Tampaknya emiten lebih menyukai pendanaan dari rights issue dibandingkan obligasi. BEI mencatat, perolehan dana dari rights issue mencapai Rp 10,74 triliun. Tapi nilai emisi ini lebih rendah 45% dibandingkan paruh pertama tahun lalu yang sebesar Rp 19,39 triliun.
Beberapa emiten yang sudah menggelar rights issue antara lain PT Inti Bangun Sejahtera Tbk (IBST) yang menawarkan 207,64 juta saham di harga Rp 3.175 per saham. Sehingga jumlah dananya mencapai Rp 660,07 miliar. Selain itu, PT Garuda Indonesia Tbk (GIAA) menawarkan 12,48% saham dengan meraih dana Rp 1,48 triliun.
Sementara, perolehan dana dari obligasi dan sukuk korporasi tercatat Rp 8,37 triliun. Lalu, total penawaran dari obligasi global mencapai US$ 350 juta. Padahal tahun ini, BEI menargetkan emisi obligasi mencapai Rp 57 triliun.

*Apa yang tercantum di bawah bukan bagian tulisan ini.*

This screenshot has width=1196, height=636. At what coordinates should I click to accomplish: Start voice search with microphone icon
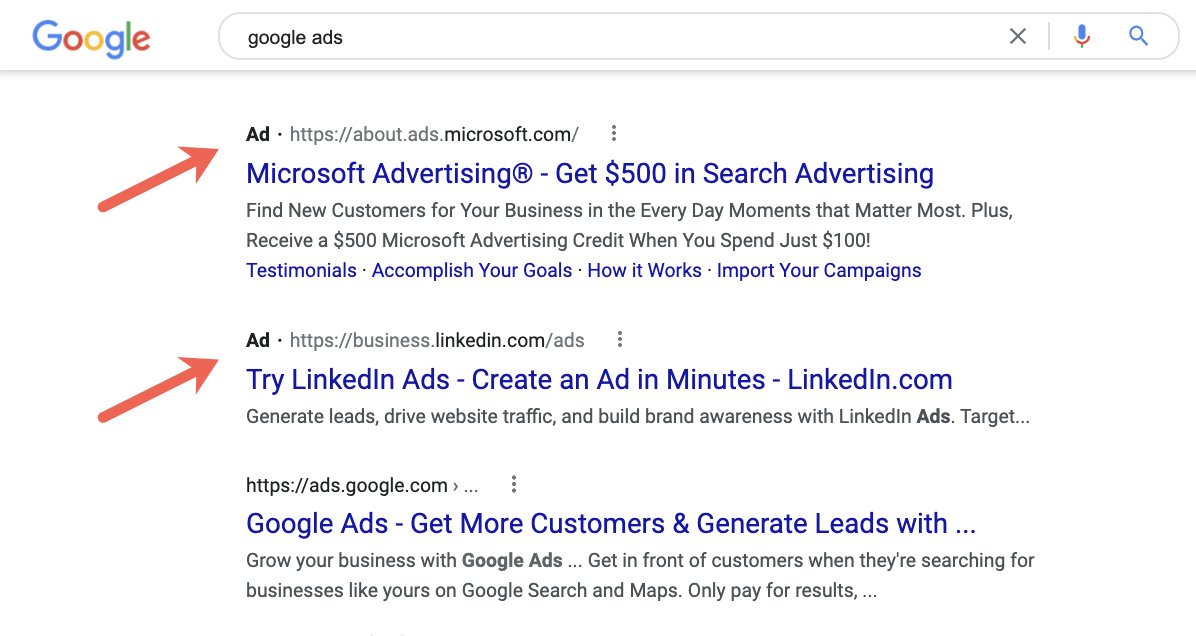1081,37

Belakangan ini, emiten berhati-hati menggelar aksi korporasi. Satrio Utomo, Kepala Riset Universal Broker Indonesia menilai, tahun lalu kondisi pasar modal lebih pasti. Apalagi, data ekonomi makro masih cukup menunjang pergerakan Indeks Harga Saham Gabungan (IHSG). Nah, dalam enam bulan pertama tahun ini, kondisi pasar modal masih diliputi ketidakpastian, terutama menjelang pemilihan umum presiden, pada 9 Juli 2014.

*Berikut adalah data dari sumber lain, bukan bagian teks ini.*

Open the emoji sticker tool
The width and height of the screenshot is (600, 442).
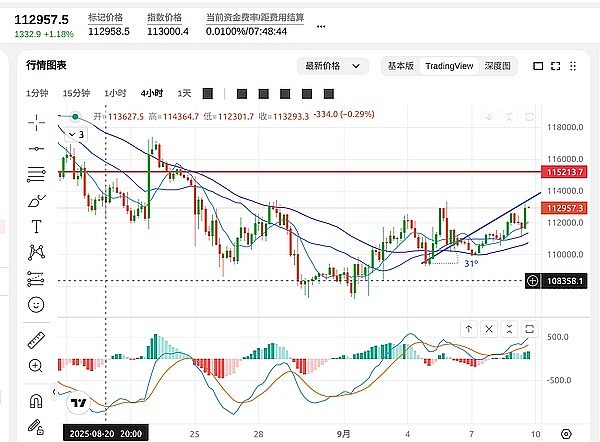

David Sutyanto, analis First Asia Capital memprediksi, pada semester kedua, aksi rights issue akan tetap lebih ramai daripada obligasi. Hal ini lantaran tren suku bunga yang diramal bakal naik di paruh kedua tahun ini.
"Kemungkinan BI rate masih bisa naik, maksimal menjadi 8%," ujar dia. Kenaikan BI rate ini akan membuat ongkos penerbitan obligasi menjadi mahal bagi emiten. Sebaliknya, kondisi pasar modal diprediksi bisa membaik jika pilpres berjalan sesuai harapan pasar.
Memang sudah ada beberapa emiten yang berencana menggelar rights issue di semester kedua. Misalnya, PT Bumi Resources Tbk (BUMI) yang akan mencari dana segar Rp 8,05 triliun dari penerbitan saham baru. Selain itu, PT Mitra Investindo Tbk (MITI) sudah mendapat restu rights issue sebesar 50% dari modal ditempatkan dan disetor penuh, dengan target dana sekitar Rp 147,57 miliar.
David mengatakan, meski bakal banyak emiten yang menawarkan saham baru, investor harus tetap cermat. "Banyak yang menawarkan harga rights issue di atas harga pasar. Ini menjadi kurang menarik," tutur dia.
Satrio masih yakin, target IPO BEI di tahun ini bisa tercapai. Tapi investor harus pandai memilah saham IPO. Dia menyarankan investor menyimak IPO dari perusahaan perkebunan. Satrio juga berharap bakal ada perusahaan BUMN yang bisa melantai di bursa.